The data:
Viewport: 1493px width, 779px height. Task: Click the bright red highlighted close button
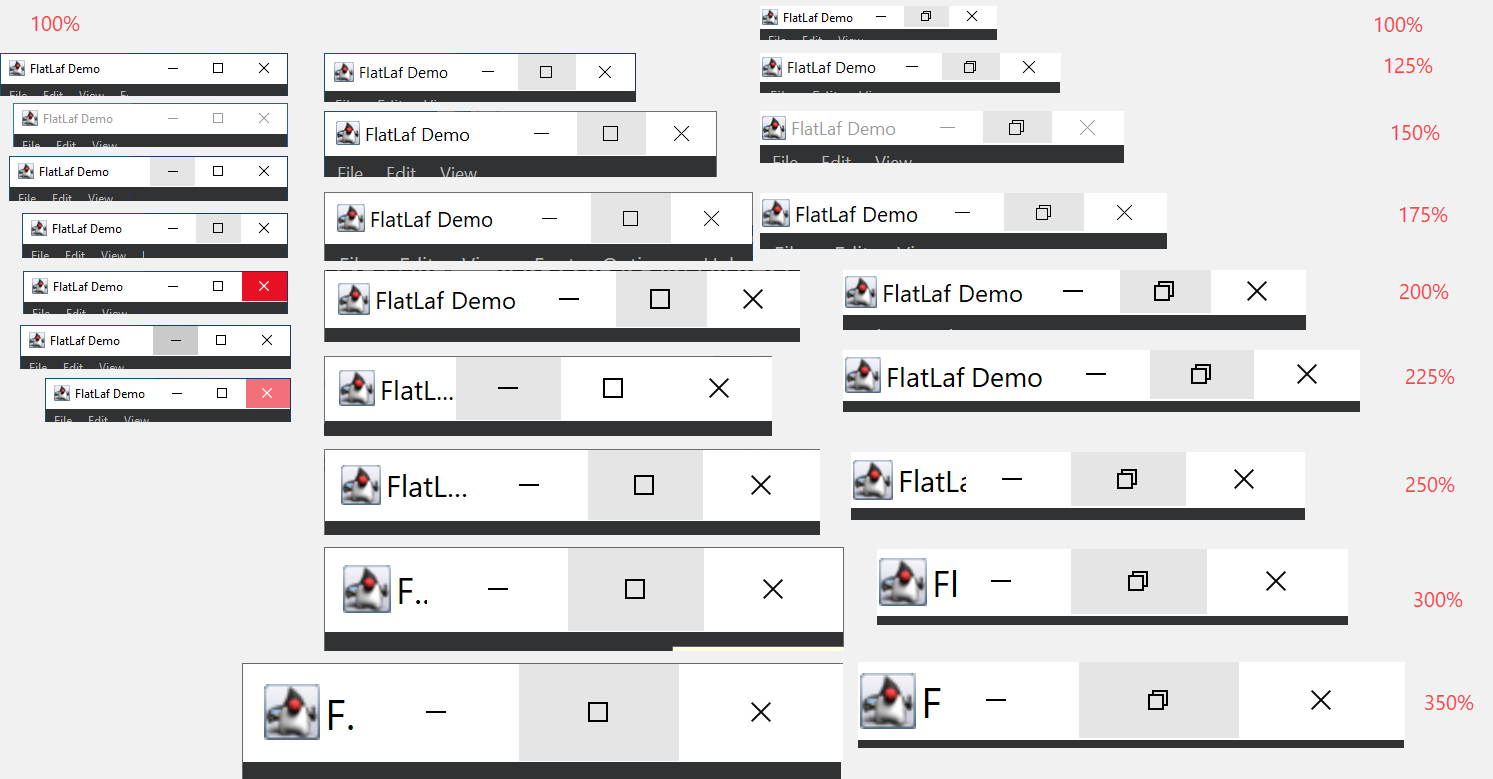[x=264, y=287]
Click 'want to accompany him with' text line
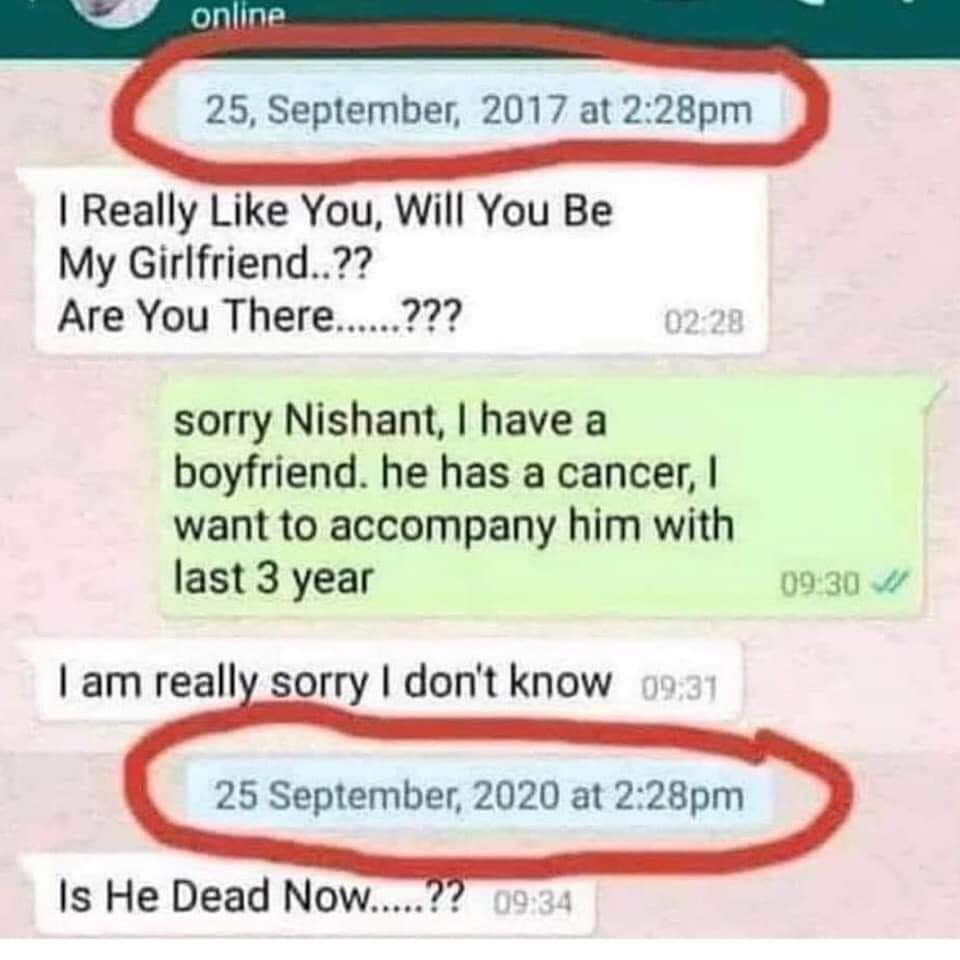Screen dimensions: 960x960 coord(454,527)
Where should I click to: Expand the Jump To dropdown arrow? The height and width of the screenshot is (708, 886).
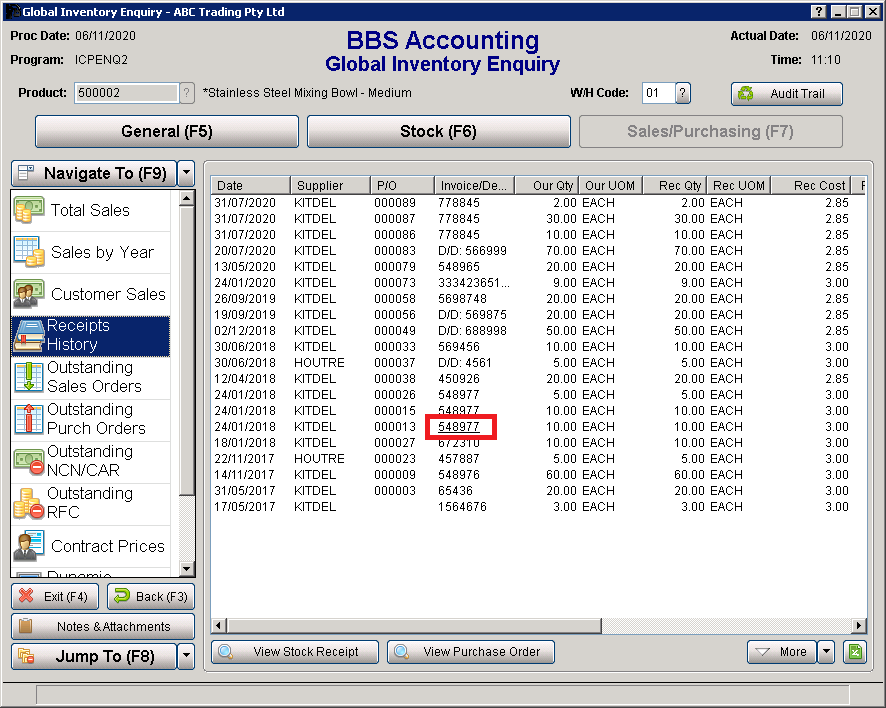pos(186,656)
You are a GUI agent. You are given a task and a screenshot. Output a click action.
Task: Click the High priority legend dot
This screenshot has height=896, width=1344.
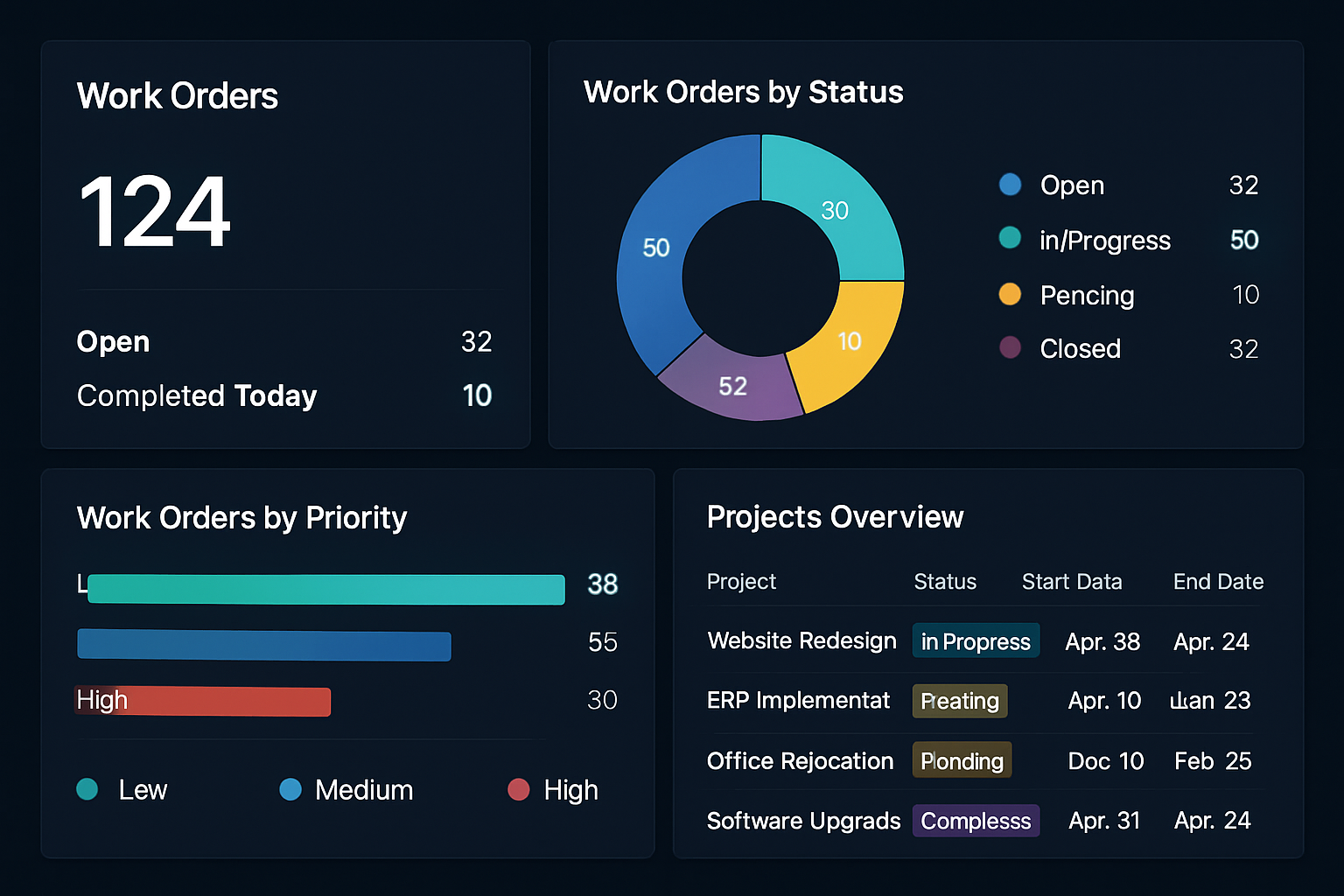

Assignment: Reproduce the data above in full, exactly, with the images removed.

Solved problem:
Viewport: 1493px width, 779px height. Task: Click the bright red highlighted close button
[x=264, y=287]
Click 'want to accompany him with' text line
Screen dimensions: 960x960 coord(454,527)
Where should I click to: Expand the Jump To dropdown arrow? The height and width of the screenshot is (708, 886).
pos(186,656)
You are a GUI agent. You are given a task and a screenshot. Output a click action.
Task: Click the High priority legend dot
This screenshot has height=896, width=1344.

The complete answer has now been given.